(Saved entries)
▽
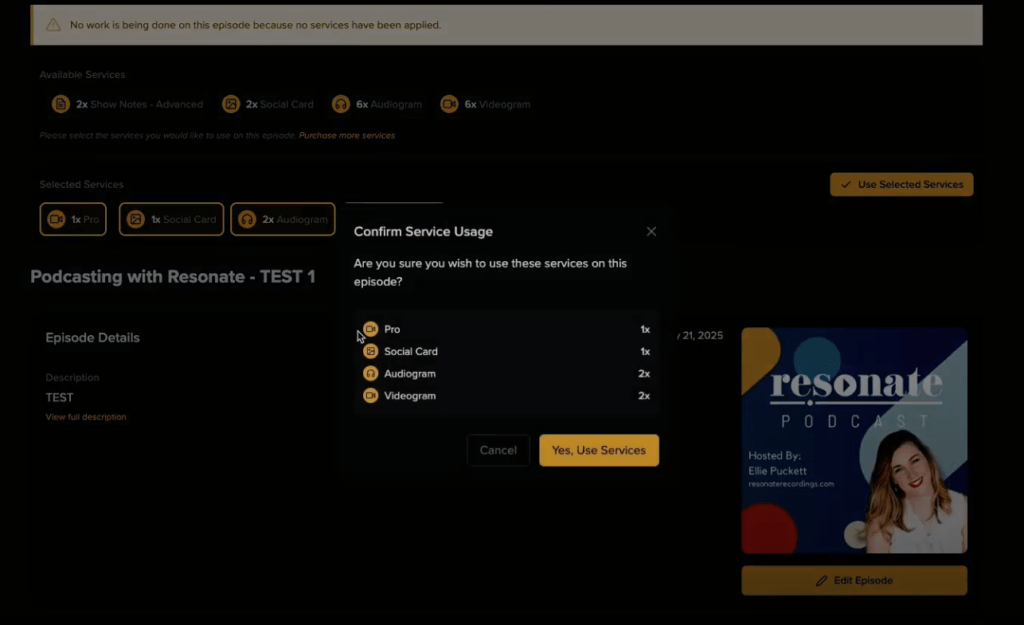Click Show Notes - Advanced service icon
1024x625 pixels.
point(61,104)
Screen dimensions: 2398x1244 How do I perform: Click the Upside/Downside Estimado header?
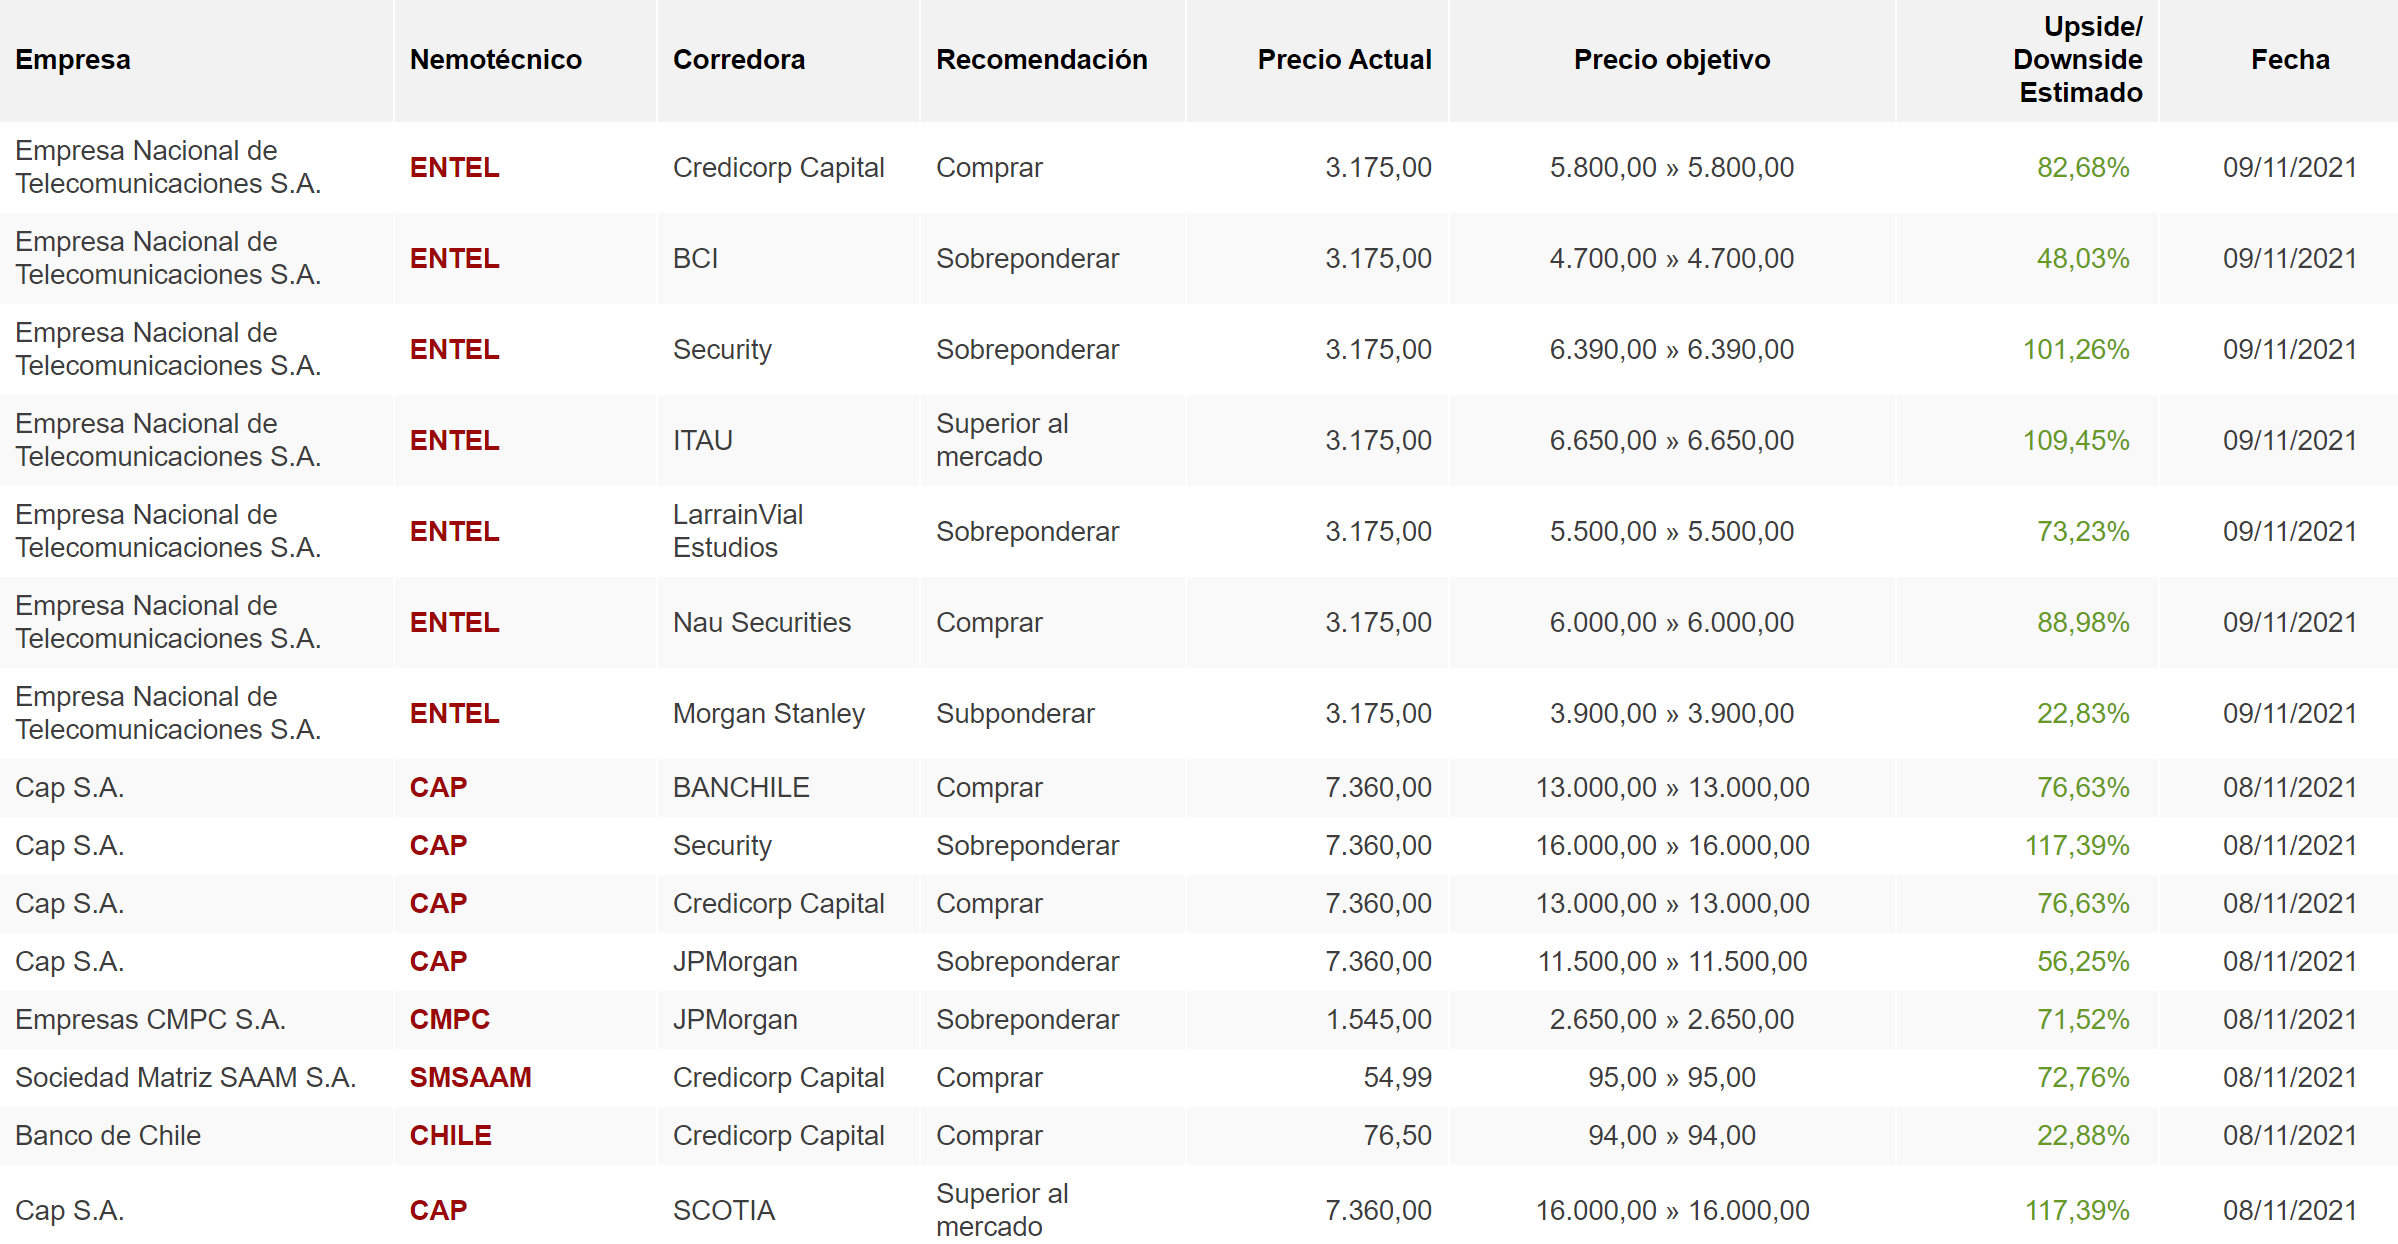pyautogui.click(x=2077, y=60)
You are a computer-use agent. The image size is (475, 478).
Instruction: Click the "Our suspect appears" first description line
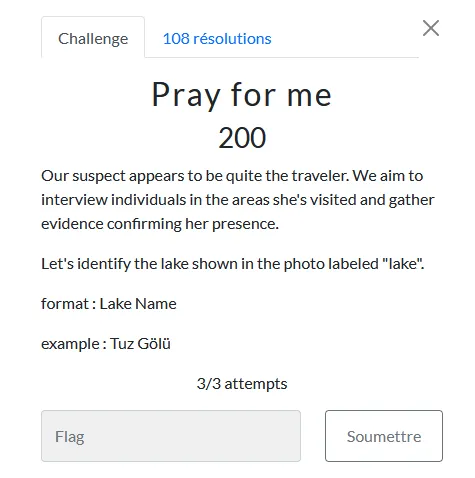click(x=232, y=176)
△
> What is needed: Copy exactly the lines from the one containing "Instruction: Click the" through the last line of the records above, including both, and omit every picture.

> Response:
Instruction: Click the "Our suspect appears" first description line
click(x=232, y=176)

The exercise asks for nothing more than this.